→ **Exercise passage**:
Home again

     The following day was a Sunday, not a schoolday.  Marianne was at boarding school, so there were only the three of us at home. Upon waking, I heard the sound of crashing coming from downstairs which meant dad was in a Mood about something. It transpired that mum had blamed him for my mental condition, and he had responded by smashing things up.
     They quickly realigned themselves by turning on me. It had to be my fault.

     This was how it worked in our family. Whenever there was a problem, mum’s top priority was to establish who was responsible. If she blamed dad then a Mood would follow, thus generating a build-up of anger which would need to be earthed. Marianne or I were the natural conductors. It didn’t matter whether or not we’d actually done anything wrong, there was always some historical misdemeanour available for resurrection.
     They also had an astounding ability to invent fantastically illogical arguments to support any position they cared to adopt. In this instance it went as follows: I was the cause of the problem, therefore my actions were deliberate, therefore I wasn’t mentally ill. A bit like ‘Catch-22’, but from the opposite perspective.
     Mum must have felt this structure to be unstable, for she erected a central pillar of unreason: There’s No Such Thing As Mental Illness.
     “Those Psychiatrists Don’t Know Anything” she was partial to saying.
     “You’re Only Storing Up Trouble For Yourself You Know.”
     “This Will Count Against You Later In Life.”

Stored records:
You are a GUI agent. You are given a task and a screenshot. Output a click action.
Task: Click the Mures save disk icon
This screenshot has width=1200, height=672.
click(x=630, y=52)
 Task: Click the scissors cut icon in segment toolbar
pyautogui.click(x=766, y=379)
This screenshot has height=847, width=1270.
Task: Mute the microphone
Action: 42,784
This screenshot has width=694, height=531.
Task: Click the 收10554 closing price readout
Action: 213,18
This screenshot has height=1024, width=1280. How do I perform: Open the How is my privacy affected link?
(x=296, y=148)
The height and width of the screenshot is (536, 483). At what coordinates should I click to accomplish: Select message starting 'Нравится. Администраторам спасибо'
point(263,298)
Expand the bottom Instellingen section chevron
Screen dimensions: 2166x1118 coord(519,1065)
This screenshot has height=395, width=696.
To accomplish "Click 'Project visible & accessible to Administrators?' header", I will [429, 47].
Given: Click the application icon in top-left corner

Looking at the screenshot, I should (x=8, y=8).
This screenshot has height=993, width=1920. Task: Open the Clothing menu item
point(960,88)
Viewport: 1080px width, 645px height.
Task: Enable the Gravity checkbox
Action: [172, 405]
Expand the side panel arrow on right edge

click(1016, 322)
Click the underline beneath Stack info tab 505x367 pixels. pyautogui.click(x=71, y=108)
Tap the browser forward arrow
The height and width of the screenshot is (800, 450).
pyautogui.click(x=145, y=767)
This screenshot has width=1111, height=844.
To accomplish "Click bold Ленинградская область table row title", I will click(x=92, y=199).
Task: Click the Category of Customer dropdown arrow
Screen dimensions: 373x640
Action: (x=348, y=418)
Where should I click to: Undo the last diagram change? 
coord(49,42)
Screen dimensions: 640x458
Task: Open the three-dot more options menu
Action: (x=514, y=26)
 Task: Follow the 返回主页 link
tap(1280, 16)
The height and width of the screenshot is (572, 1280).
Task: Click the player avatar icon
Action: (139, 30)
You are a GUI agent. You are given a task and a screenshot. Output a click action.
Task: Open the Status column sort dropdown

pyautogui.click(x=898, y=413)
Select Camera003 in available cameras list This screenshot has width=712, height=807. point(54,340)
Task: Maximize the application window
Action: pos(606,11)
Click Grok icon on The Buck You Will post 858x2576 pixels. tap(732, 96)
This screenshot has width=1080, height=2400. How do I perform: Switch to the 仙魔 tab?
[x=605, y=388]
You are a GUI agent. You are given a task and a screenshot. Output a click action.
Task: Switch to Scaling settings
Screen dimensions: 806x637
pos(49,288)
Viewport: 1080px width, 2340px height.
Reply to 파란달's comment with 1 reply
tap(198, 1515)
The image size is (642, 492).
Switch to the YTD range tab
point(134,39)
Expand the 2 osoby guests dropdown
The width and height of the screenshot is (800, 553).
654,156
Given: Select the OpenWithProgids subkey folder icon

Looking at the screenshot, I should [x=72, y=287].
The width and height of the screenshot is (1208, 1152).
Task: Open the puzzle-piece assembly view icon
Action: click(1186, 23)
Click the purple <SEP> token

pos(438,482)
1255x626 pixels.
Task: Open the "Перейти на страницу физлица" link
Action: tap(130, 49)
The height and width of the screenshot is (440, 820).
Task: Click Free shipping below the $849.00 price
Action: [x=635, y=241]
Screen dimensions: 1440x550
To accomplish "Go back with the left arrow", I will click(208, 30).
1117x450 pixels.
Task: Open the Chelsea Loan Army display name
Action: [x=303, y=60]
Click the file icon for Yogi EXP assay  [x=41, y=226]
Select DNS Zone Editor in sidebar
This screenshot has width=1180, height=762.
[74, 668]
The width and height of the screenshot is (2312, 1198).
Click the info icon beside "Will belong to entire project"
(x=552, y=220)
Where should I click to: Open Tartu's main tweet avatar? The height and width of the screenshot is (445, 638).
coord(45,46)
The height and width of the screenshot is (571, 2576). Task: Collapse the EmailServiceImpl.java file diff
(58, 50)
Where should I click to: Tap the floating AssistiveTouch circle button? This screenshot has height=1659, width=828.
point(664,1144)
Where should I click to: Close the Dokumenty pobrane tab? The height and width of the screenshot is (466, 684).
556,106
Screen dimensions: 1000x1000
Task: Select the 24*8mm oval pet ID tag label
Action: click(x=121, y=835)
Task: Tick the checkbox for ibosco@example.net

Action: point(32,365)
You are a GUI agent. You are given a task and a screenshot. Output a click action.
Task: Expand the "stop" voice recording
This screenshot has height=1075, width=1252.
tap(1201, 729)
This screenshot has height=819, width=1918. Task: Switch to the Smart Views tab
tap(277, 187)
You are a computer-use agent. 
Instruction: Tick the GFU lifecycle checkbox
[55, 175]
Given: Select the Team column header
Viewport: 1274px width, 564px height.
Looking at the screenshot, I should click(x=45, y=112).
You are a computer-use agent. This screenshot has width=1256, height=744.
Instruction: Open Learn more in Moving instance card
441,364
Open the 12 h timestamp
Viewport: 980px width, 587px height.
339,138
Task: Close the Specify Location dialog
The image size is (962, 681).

→ **How to complete this task**: In the passage, rewrite the part from "They also had" to "As Mental Illness.", changing "pillar" to "column".

→ **Reply**:
They also had an astounding ability to invent fantastically illogical arguments to support any position they cared to adopt. In this instance it went as follows: I was the cause of the problem, therefore my actions were deliberate, therefore I wasn’t mentally ill. A bit like ‘Catch-22’, but from the opposite perspective.
     Mum must have felt this structure to be unstable, for she erected a central column of unreason: There’s No Such Thing As Mental Illness.